**INPUT MATERIAL:**
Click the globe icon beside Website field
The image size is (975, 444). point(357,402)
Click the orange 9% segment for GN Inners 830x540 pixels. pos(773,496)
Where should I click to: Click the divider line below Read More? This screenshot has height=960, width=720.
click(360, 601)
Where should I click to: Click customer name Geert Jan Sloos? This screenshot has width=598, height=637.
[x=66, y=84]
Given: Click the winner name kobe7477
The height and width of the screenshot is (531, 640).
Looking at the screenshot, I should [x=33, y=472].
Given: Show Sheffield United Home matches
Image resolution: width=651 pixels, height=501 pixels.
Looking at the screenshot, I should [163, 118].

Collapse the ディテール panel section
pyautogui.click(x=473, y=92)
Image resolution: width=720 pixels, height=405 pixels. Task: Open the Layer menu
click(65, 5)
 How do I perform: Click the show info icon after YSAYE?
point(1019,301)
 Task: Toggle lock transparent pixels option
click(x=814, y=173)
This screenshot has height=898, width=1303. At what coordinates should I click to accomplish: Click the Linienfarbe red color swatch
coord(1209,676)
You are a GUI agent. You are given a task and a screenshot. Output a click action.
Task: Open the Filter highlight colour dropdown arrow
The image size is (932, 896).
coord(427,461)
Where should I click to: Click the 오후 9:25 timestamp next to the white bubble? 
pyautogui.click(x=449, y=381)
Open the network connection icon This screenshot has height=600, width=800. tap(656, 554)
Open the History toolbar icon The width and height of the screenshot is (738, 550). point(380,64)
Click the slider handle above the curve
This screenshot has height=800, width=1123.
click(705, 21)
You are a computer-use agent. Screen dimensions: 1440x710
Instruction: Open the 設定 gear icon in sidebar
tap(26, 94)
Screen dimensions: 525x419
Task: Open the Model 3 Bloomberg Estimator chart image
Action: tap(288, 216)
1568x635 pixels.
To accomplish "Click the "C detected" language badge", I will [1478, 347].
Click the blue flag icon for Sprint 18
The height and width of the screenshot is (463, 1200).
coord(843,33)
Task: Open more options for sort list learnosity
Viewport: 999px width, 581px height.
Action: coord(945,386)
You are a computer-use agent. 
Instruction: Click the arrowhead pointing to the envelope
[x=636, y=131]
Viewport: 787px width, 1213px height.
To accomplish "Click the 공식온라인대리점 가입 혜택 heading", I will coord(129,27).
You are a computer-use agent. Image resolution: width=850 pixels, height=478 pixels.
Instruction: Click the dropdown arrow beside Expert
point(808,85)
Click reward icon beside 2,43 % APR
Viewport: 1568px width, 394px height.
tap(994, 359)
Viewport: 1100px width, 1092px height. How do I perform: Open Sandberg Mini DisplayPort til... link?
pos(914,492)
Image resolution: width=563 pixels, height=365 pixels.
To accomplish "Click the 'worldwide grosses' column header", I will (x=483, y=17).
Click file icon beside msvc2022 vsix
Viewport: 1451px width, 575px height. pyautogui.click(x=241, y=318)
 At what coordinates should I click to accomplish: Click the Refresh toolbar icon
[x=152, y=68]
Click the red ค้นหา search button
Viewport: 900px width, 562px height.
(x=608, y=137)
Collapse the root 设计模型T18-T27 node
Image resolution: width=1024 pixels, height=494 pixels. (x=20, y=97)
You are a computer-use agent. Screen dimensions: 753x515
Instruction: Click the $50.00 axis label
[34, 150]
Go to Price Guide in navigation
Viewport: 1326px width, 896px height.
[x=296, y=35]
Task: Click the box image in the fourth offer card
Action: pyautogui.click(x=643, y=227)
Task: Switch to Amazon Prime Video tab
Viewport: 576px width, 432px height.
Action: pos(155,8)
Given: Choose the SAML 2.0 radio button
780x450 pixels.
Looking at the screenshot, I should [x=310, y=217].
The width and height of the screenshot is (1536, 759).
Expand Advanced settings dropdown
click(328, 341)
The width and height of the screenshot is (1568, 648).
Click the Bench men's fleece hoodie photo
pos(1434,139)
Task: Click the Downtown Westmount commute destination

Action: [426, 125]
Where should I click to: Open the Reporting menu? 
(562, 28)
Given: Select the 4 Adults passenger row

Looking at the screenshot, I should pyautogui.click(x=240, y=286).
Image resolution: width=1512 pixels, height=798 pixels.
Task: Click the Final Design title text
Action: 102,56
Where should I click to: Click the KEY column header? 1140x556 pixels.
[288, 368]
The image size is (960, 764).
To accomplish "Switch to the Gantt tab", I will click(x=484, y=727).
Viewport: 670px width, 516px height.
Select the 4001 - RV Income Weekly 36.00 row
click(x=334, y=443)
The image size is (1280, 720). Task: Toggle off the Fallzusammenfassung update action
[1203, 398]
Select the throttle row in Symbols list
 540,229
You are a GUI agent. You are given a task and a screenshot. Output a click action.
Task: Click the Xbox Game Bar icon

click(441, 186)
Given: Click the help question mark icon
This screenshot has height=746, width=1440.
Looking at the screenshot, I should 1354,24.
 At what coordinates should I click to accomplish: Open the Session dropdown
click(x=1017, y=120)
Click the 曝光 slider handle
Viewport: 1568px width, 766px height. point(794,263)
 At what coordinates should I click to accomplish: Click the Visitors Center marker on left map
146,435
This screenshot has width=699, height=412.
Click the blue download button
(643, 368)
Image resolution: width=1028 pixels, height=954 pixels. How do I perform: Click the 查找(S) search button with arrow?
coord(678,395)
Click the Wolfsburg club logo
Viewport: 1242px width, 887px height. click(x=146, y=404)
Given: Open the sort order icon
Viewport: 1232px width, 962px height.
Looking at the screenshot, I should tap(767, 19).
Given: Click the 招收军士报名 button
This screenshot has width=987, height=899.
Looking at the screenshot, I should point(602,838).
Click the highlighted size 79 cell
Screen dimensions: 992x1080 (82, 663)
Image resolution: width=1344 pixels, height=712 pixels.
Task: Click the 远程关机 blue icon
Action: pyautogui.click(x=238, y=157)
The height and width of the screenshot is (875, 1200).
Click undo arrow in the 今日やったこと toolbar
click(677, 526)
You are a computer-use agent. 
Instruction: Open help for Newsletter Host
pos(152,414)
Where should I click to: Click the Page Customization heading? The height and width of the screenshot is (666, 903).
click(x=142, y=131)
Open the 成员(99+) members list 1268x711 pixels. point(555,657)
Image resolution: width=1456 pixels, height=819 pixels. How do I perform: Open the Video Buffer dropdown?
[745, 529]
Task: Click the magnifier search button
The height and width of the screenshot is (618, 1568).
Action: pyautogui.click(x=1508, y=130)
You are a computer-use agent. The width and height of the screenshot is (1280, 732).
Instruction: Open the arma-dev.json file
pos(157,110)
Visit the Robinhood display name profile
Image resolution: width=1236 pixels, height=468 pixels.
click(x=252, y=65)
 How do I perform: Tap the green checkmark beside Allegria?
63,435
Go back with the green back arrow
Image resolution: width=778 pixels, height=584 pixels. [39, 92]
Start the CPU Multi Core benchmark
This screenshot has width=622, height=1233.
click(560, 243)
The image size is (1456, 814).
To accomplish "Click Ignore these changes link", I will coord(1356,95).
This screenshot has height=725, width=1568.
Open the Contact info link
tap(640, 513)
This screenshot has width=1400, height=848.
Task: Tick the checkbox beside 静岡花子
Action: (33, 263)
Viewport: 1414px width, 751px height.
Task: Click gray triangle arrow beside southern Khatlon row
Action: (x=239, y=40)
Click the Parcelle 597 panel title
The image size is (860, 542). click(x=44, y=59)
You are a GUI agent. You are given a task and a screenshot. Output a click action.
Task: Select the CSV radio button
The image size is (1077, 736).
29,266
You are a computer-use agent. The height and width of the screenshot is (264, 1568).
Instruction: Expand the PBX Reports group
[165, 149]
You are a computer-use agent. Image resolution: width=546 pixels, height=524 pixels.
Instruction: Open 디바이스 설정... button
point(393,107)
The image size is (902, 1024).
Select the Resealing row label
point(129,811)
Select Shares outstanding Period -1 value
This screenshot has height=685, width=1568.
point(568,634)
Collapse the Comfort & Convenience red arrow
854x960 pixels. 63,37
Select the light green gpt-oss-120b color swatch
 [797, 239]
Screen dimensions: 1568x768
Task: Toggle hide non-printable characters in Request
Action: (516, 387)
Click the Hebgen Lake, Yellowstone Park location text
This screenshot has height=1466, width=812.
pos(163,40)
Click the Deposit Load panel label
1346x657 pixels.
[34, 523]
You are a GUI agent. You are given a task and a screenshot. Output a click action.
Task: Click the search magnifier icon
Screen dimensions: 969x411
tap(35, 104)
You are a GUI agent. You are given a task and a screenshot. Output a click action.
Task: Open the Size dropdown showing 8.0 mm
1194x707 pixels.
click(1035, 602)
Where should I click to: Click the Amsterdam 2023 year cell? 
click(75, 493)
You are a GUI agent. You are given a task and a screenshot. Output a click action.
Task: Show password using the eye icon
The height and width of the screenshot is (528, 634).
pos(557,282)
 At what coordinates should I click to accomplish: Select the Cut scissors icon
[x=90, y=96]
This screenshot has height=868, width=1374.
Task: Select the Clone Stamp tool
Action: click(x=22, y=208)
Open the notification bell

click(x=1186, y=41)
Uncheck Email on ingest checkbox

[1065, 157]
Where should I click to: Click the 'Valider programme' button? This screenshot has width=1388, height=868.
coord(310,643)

**TASK DETAILS:** Return every line of the listing above that contains "Switch".

**YOUR SOLUTION:**
Task: Switch to Amazon Prime Video tab
To accomplish "Switch to the Gantt tab", I will click(x=484, y=727).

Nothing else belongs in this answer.